* [要件]:
1. ピアス式電子銃の抜粋では、捕集孔の直径に対する深さのアスペクト比をいくつ以上としていますか。
2. ピアス式電子銃の抜粋を、最後の文の続きから書き継いでください。

そこで本発明は、長時間に渡って異常放電を引き起こすことなく電子ビームを安定かつ一定に発生させることができるピアス式電子銃およびこれを備えた真空蒸着装置を提供することを目的とする。
【0005】
【課題を解決するための手段】
本発明者らは上記の点に鑑みて種々の検討を行った結果、異常放電は、イオンコレクタにイオンが衝突することによって当該イオンコレクタがスパッタされてイオンコレクタ成分が飛散し、飛散物質がエミッタアッセンブリ内の高圧部に付着することが主たる原因であることを突き止めた。そして、カソードを通過したイオンおよびイオンコレクタへのイオンの衝突によりスパッタされたイオンコレクタ成分を捕集するための所定形状の捕集孔を当該イオンコレクタに設けることで、このような現象を効果的に防ぐことができることを知見した。
【0006】
本発明は上記の知見に基づいてなされたものであり、本発明のピアス式電子銃は、請求項1記載の通り、カソードに向かって逆流してくるイオンを通過させるための貫通孔が設けられたカソード、および、カソードの後方にカソードを通過したイオンを衝突させるためのイオンコレクタを有するピアス式電子銃であって、カソードを通過したイオンおよびイオンコレクタへのイオンの衝突によりスパッタされたイオンコレクタ成分を捕集するための捕集孔を前記イオンコレクタに設け、前記捕集孔の直径に対する深さのアスペクト比が1.5以上とすることを特徴とする。

* [所与データ]:
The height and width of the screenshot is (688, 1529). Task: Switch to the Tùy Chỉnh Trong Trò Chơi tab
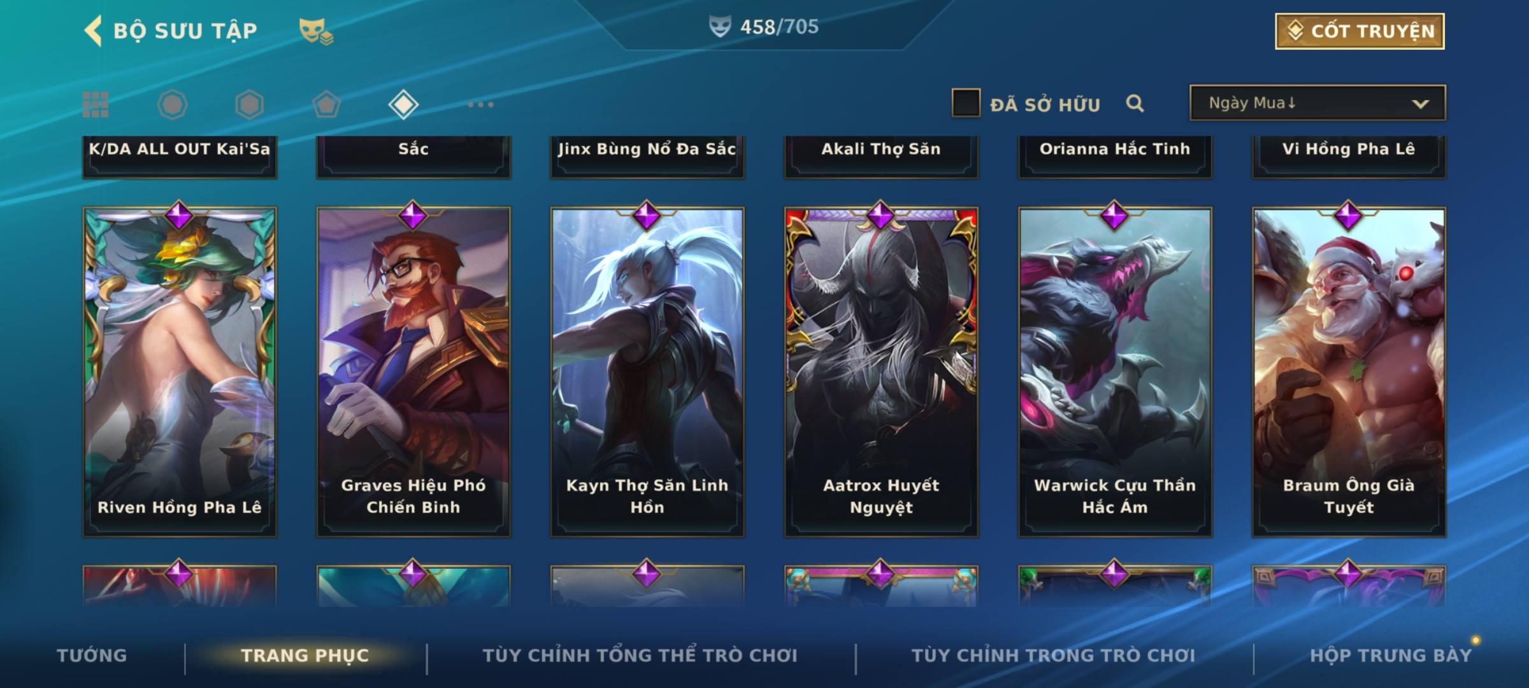click(1053, 655)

* [解答一覧]:
1. 1.5以上です。

2.
また、請求項2記載のピアス式電子銃は、請求項1記載のピアス式電子銃において、カソードに設けられた貫通孔の直径に対するイオンコレクタに設けられた捕集孔の直径の比が1以上であることを特徴とする。
また、本発明の真空蒸着装置は、請求項3記載の通り、請求項1または2記載のピアス式電子銃を備えることを特徴とする。
また、本発明のピアス式電子銃の異常放電防止方法は、請求項4記載の通り、ピアス式電子銃の電子ビーム発生部において、カソードにカソードに向かって逆流してくるイオンを通過させるための貫通孔を設けるとともに、カソードの後方にカソードを通過したイオンを衝突させるためのイオンコレクタを配置し、カソードを通過したイオンおよびイオンコレクタへのイオンの衝突によりスパッタされたイオンコレクタ成分を捕集するための捕集孔を前記イオンコレクタに設け、前記捕集孔の直径に対する深さのアスペクト比が1.5以上とすることを特徴とする。
【0007】
【発明の実施の形態】
以下、本発明のピアス式電子銃について、図面を参照しながら説明する。
【0008】
図1は本発明のピアス式電子銃の一実施形態における電子ビーム発生部の概略構成図である。本発明のピアス式電子銃の特徴は電子ビーム発生部にある。従って、電子ビーム発生部以外の部分は公知のピアス式電子銃に準じてよいので、その説明は省略する。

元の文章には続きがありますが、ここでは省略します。